Follow me around… Fine. But I draw the line at them helping me with routine, everyday tasks.

You know, like hauling a box of inflatable sex dolls and lube to my neighbor's house.

I stand outside the gate with the box, Books and David a safe distance behind me, as a male voice answers. "Yo."

Yo. Definitely not a retiree. "I'm your neighbor. I have something… well… um…of a personal nature that was mistakenly delivered to my house."

He laughs. "Of a personal nature?" he asks, obviously mocking the formality of my words.

I immediately bristle. I mean, yeah, I've gotten called stuck-up a lot and Perfect Presidential Daughter, but really, I'm doing this guy a favor. I could have just inflated his dolls and thrown them over the stone wall that separates our properties. On second thought, I definitely should have delivered the contents of the box that way.

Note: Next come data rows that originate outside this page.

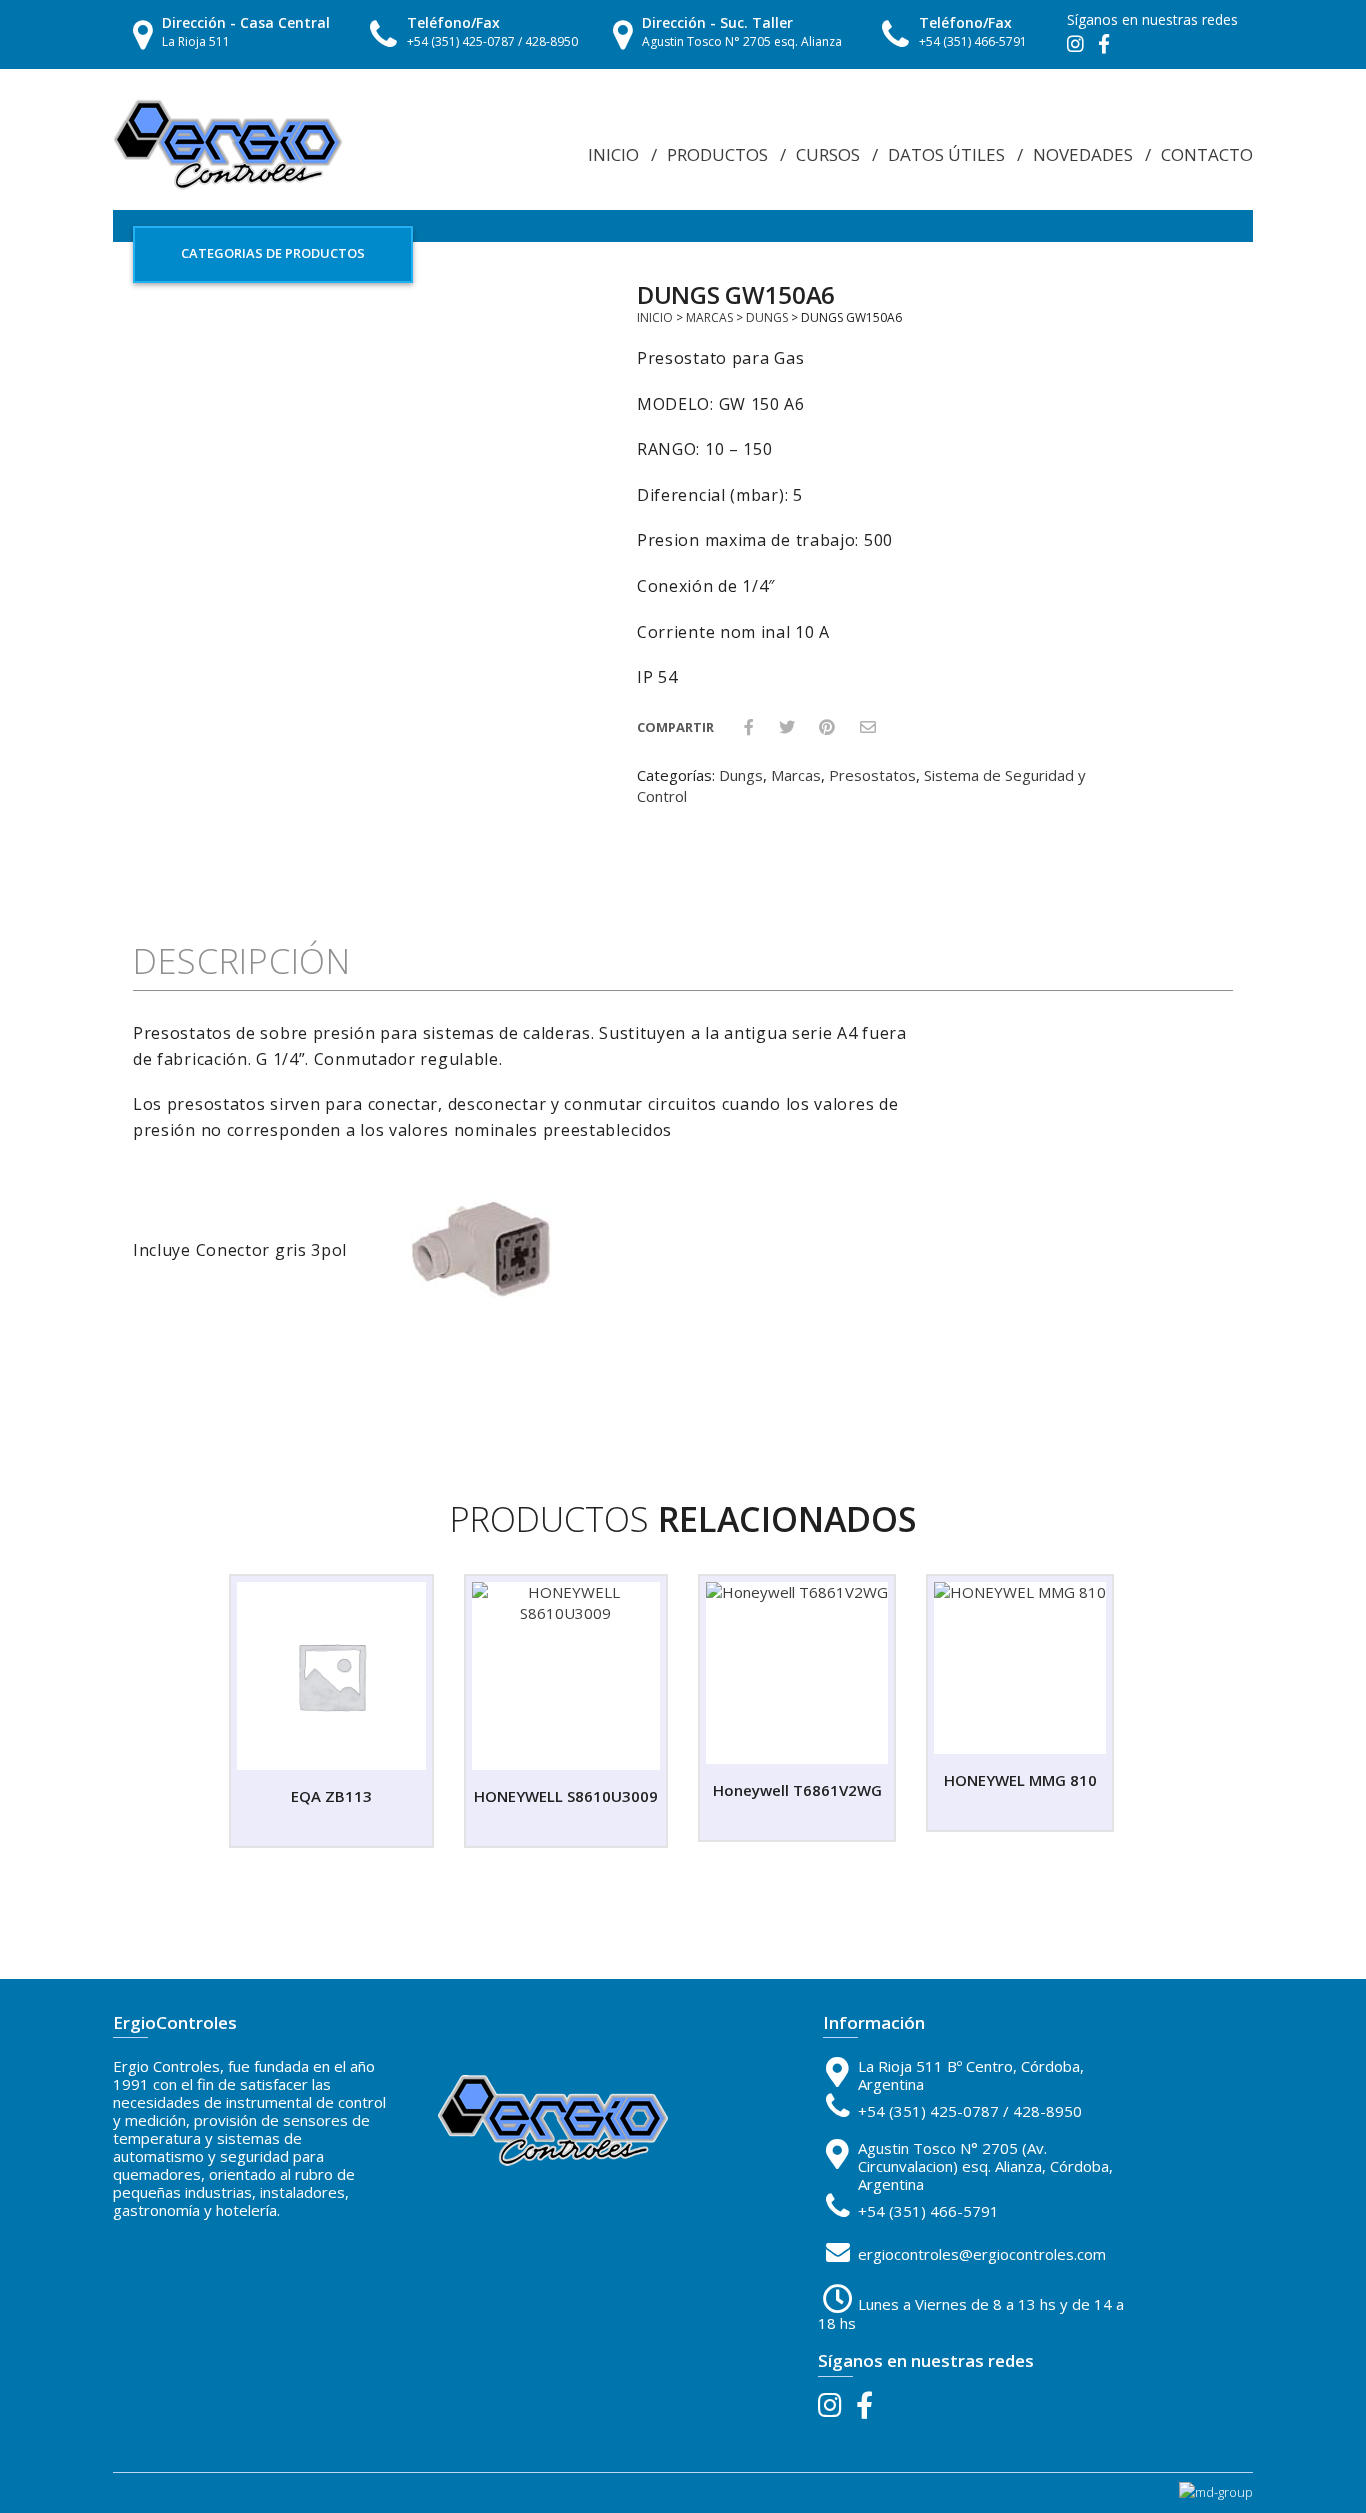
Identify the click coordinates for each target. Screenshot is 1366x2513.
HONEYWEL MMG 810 (1020, 1780)
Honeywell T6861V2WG (797, 1790)
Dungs (767, 317)
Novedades (1083, 154)
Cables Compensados (959, 170)
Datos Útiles (946, 154)
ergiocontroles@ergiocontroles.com (982, 2254)
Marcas (709, 317)
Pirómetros (932, 193)
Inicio (613, 154)
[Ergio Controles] (228, 143)
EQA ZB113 (331, 1796)
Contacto (1207, 154)
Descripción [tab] (242, 961)
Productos (717, 154)
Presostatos (872, 775)
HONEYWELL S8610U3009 (566, 1796)
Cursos (828, 154)
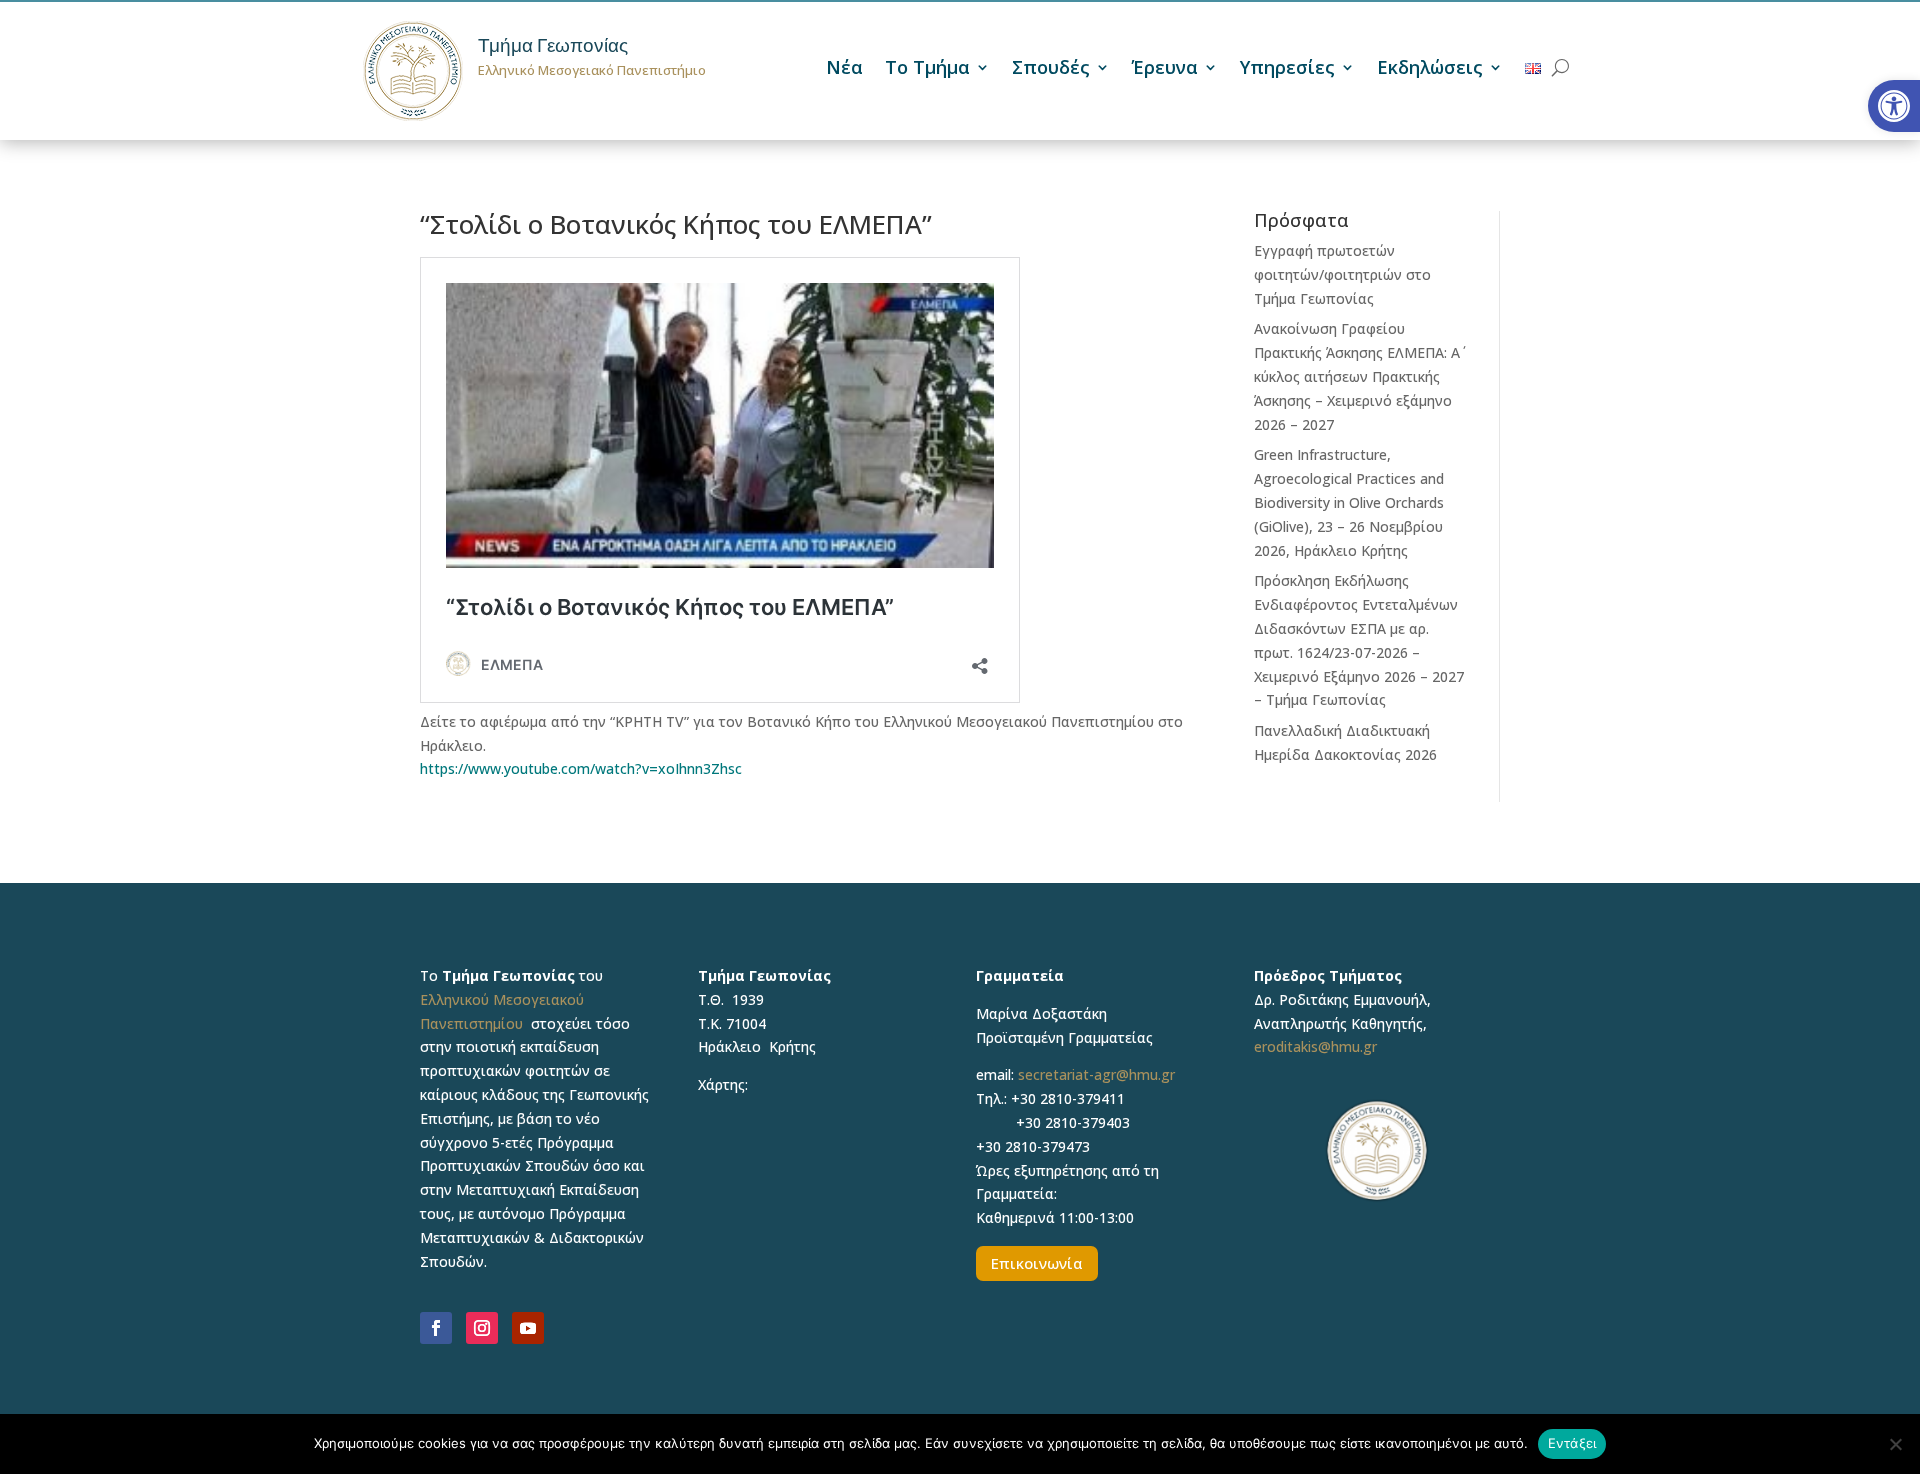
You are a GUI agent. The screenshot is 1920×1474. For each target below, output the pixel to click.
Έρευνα (1165, 69)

The gate opens and I stand there for a second, looking at his house. I've not seen beyond the gates of any of the houses in my neighborhood; I've never even met any of my neighbors. His driveway is short and cobblestone, just like mine; and his house is similar to mine except it's at least twice as large. It's fucking huge. Decorative trees line the edge of the wall between our properties and I make a mental note to landscape better. I'm more than halfway up the driveway when he steps out of the house.

Buck naked and carrying a set of strategically-placed bongo drums.